Now many of us feel powerless. Is it any wonder?

4 thoughts on “Big Nanny Will Tell You What to Think

  • Peter Smith says:

    Lovely stuff Phillip. Speak to people out and about, as I still do despite injunctions to keep my distance, and fortunately you still get two reactions to the governments’ current and ever-increasing restrictions. One is like mine; cynical that governments are getting it right or ever do. But the other, increasingly common I feel, is that, well, they must be doing it for our own good and we don’t want to be like Italy. Robotically obedient, like Stepford wives.

  • Biggles says:

    A report this morning was that the Victoria Police Association would seek authority for its Members to separate people on the street whom they consider are not complying with ‘social-distancing’ requirements. I imagine that Orwell would not have foreseen that either.

  • DG says:

    At some venues the wine glasses have a ‘big glass’ line somewhat above the standard drink line. Ordering the big glass is a little more costly than the little glass, but cheaper than two little glasses. It is also just the right quantity for a nice drink with a steak and chips.

  • Stephen Due says:

    Big Nanny also looks after your children for you. She tells you how to raise your children, and decides for you what they will be taught at school. She has taken steps to ensure they can have sex when it suits them – preferably sooner rather than later because it’s fun – and change sex when that suits them. Big Nanny thoughtfully provides a variety of parenting options for families, such as two fathers or two mothers, just for a change. As you can see, Big Nanny is big on diversity, big on tolerance. And Big Nanny is putting together a nice new rule book, to make everything better. Almost everything will be OK – except for a few teency weency little things that are not nice for Big Nanny. She wants you to know that as long as you are good, and obey her rules, you will not get hurt.

* Actions to take:
1: Do these statements agree with the comment thread? Answer yes or no for each, quoting the words of the comment thread that decide it.
(a) Biggles reports that the Victoria Police Association would seek authority for its Members to separate people on the street.
(b) DG says the big glass costs more than two little glasses.
(c) Peter Smith says he no longer speaks to people out and about.
2: Retype the passage of the comment thread between "Big Nanny also" and "not get hurt.", inclusive.
3: In the comment thread, who does Peter Smith say the robotically obedient people are like?

* Supplied material:
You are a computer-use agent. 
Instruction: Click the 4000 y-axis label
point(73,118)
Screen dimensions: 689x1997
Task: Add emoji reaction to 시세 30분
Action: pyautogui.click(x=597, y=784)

* Results in order:
1:
(a) Yes: "the Victoria Police Association would seek authority for its Members to separate people on the street"
(b) No: "Ordering the big glass is a little more costly than the little glass, but cheaper than two little glasses."
(c) No: "Speak to people out and about, as I still do despite injunctions to keep my distance"

2:
Big Nanny also looks after your children for you. She tells you how to raise your children, and decides for you what they will be taught at school. She has taken steps to ensure they can have sex when it suits them – preferably sooner rather than later because it’s fun – and change sex when that suits them. Big Nanny thoughtfully provides a variety of parenting options for families, such as two fathers or two mothers, just for a change. As you can see, Big Nanny is big on diversity, big on tolerance. And Big Nanny is putting together a nice new rule book, to make everything better. Almost everything will be OK – except for a few teency weency little things that are not nice for Big Nanny. She wants you to know that as long as you are good, and obey her rules, you will not get hurt.

3: Stepford wives.